We're very much concerned about this, and we are also at the same time saying that we want Omar here, but we want him here to face justice—not an injustice that is taking place, but to face justice here; we don't want him to roam around without ever facing consequences. I think the presentation today outlines that there are valid legal arguments for trying him here in Canada. This, I think, is the place where he should be tried.

So we have obligations to fulfill and we have to fulfill them in a humane and just way, meeting our international and domestic obligations. I think that's what needs to be done.

My question, for anybody who wants to take it, is, what is it that Canada needs to do to fulfill its obligations so that we can comply with the rule of law?

12:45 p.m.

Conservative

The Chair Conservative Scott Reid

Mr. Forcese, you might know who ought to deal with this. It may be you yourself, if you wish.

12:45 p.m.

Prof. Craig Forcese

Let me take a stab at it. The first thing to note is from the juxtaposition of the Canadian response to the incarceration of a citizen at Guantanamo with those of our allies. Omar Khadr is the only western national still in custody in Guantanamo Bay, as you know. In the first half of the report, we walk through the nationalities of those who have been released and try to document as well as we can what has happened to them.

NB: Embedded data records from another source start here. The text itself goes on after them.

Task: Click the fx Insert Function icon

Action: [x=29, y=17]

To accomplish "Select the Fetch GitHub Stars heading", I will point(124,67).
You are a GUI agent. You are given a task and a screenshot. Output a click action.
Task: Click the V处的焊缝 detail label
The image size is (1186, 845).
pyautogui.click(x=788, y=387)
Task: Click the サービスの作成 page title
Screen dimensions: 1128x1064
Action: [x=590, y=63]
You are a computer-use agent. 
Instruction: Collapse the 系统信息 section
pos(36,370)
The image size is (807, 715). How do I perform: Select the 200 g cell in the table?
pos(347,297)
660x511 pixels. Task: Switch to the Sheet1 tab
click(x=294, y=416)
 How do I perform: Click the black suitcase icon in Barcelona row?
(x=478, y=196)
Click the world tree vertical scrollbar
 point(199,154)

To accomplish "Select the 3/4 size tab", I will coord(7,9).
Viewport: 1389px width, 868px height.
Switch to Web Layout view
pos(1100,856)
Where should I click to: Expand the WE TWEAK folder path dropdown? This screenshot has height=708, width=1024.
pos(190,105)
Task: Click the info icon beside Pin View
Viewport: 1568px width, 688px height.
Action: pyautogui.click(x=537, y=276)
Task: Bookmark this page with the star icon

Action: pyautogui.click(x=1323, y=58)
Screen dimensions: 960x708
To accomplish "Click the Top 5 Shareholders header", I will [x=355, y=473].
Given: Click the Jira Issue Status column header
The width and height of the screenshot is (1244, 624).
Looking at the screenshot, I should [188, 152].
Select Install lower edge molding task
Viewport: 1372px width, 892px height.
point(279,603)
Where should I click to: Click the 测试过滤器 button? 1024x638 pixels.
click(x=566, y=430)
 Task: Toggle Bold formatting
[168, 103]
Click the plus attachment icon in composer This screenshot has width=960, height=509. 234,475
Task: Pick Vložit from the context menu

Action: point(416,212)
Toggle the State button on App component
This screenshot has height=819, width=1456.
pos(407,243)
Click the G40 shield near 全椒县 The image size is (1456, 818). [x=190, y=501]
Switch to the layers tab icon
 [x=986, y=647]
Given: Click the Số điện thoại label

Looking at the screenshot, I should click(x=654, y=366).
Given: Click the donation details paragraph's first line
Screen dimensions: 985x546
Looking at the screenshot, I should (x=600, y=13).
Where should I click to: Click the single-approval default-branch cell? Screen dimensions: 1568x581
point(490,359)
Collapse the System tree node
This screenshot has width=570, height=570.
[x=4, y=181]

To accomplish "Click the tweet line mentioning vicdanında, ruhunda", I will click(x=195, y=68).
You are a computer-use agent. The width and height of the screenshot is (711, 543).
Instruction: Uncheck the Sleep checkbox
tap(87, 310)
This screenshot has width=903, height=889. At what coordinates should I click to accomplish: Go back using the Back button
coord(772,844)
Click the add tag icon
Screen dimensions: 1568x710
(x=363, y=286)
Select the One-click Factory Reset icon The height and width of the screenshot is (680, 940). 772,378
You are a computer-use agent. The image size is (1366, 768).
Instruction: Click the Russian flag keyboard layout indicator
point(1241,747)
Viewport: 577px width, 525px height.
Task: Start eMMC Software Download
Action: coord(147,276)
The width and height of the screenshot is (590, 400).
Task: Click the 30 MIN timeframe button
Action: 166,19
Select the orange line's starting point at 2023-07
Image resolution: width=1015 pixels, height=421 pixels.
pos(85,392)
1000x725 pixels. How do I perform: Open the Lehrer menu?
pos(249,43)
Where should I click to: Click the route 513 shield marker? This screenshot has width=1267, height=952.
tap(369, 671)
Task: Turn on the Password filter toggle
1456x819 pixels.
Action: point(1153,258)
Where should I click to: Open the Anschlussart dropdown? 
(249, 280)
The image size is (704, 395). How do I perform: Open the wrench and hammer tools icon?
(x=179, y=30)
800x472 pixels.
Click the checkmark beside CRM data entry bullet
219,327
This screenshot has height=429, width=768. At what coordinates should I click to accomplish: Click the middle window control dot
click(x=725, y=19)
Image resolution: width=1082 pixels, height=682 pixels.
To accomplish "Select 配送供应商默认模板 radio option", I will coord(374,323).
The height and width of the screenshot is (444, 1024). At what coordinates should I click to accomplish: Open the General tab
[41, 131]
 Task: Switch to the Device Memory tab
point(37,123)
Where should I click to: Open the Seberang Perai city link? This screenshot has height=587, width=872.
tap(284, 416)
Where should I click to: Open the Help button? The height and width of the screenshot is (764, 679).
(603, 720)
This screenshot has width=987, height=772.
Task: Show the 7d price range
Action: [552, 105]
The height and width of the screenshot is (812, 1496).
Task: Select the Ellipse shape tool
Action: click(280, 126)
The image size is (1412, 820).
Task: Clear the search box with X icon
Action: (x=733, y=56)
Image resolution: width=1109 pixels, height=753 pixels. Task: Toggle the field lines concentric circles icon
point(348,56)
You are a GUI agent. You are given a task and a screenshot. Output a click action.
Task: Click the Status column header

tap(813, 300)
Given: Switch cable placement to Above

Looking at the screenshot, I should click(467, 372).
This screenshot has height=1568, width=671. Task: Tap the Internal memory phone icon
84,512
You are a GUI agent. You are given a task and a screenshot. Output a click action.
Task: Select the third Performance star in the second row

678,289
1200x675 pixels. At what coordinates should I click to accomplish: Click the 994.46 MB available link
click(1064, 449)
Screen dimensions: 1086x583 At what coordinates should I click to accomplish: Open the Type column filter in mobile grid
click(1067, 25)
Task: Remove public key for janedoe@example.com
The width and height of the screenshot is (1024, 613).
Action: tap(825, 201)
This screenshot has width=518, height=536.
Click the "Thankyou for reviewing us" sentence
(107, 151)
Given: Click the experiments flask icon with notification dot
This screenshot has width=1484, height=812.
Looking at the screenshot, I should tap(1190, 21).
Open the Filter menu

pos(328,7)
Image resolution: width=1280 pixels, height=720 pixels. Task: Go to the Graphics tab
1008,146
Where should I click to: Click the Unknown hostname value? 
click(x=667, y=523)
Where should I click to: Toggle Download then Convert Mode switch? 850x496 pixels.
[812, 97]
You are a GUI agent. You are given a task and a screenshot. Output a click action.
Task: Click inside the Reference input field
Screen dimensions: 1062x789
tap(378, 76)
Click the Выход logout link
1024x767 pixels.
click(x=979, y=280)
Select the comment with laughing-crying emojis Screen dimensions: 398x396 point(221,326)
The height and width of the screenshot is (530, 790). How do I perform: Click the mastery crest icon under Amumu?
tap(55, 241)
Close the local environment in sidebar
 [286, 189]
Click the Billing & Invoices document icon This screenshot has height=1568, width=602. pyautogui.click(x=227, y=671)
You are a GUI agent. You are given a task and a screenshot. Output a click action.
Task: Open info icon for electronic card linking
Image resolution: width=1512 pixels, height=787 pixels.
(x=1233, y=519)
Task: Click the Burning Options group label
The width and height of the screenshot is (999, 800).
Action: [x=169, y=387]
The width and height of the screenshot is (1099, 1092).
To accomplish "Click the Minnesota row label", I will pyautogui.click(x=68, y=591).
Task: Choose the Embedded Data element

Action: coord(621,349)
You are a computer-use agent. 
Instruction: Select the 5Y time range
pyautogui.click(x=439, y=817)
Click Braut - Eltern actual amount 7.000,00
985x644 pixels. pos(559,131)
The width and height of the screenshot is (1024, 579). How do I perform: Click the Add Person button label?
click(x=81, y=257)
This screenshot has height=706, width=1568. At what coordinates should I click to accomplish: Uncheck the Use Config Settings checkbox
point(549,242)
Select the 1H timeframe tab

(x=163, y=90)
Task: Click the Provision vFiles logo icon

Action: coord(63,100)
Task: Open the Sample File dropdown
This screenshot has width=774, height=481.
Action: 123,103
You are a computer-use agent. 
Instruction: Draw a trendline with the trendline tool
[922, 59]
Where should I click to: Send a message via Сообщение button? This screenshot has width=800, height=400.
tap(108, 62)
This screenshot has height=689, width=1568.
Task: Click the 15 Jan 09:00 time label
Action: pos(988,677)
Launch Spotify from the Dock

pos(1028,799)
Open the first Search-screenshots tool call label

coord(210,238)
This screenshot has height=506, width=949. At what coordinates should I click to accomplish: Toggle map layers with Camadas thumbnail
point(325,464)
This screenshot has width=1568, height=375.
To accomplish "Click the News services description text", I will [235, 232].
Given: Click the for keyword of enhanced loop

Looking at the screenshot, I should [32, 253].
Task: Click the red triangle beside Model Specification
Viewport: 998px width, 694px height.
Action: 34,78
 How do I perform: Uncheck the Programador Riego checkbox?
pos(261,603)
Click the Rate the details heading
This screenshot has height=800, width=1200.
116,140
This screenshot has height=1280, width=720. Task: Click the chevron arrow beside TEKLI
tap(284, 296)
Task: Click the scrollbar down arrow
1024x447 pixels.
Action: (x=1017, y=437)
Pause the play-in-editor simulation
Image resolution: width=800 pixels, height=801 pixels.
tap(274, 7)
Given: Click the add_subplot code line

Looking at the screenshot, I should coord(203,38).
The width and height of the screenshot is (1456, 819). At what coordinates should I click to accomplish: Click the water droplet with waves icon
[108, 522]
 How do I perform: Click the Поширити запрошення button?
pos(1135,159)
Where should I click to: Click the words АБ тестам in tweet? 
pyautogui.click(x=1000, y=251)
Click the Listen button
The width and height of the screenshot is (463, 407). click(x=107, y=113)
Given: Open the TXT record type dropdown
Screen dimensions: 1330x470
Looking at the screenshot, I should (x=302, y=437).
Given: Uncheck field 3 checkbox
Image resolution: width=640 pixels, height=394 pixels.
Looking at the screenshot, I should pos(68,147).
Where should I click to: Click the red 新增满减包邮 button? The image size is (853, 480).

We have the unusual circumstance in which the United Kingdom has, for example, managed to repatriate not only its own citizens, but also its own permanent residents, as has Australia and as have other allies. Canada stands alone in not having done so.

That failure is, in my view--a view shared by the team--a failure of political will. I wouldn't go so far as to say that there's a firm legal obligation upon Canada because of Omar's youth, or what have you, to affirmatively seek his repatriation. There is a strong moral argument, however, and an argument predicated on the actions of allies and the success they've had in repatriation, suggesting that the Government of Canada should be more forthright in securing his repatriation.

The other issue, of course, is that of the very serious allegations, which redouble every day, about the nature of his treatment. Of course, the situation in which the detainees in both Bagram and Guantanamo find themselves is now extremely well documented. Those concerns about maltreatment should, if anything, accelerate and enhance the willingness of the Government of Canada to intervene with dispatch and with energy. I don't think we've seen that.

12:45 p.m.

Liberal

Mario Silva Liberal Davenport, ON

Do the extraterritorial obligations that were pronounced by the Supreme Court as a charter right not in some ways press further the issue that the government has to bring him here to face justice? He won't get justice in that military commission. In fact, even if he's found innocent, the U.S. can still have him detained as an unlawful enemy combatant, so he won't necessarily be leaving that prison, even with the justice system they have in place there.

There is really something abhorrent in the policy that's in place. It is an affront to international law. We do in some ways have legal obligations, both under the Convention Against Torture and also on the issue of charter rights, to our Canadian citizens who are abroad.

12:50 p.m.

Conservative

The Chair Conservative Scott Reid

We have reached exactly five minutes, Professor Forcese, but if you wish to respond to that, go ahead.

12:50 p.m.

Prof. Craig Forcese

I'd be prepared and content to go to court and argue that the omission--that is, the failure to intervene in these circumstances--would violate the Charter of Rights.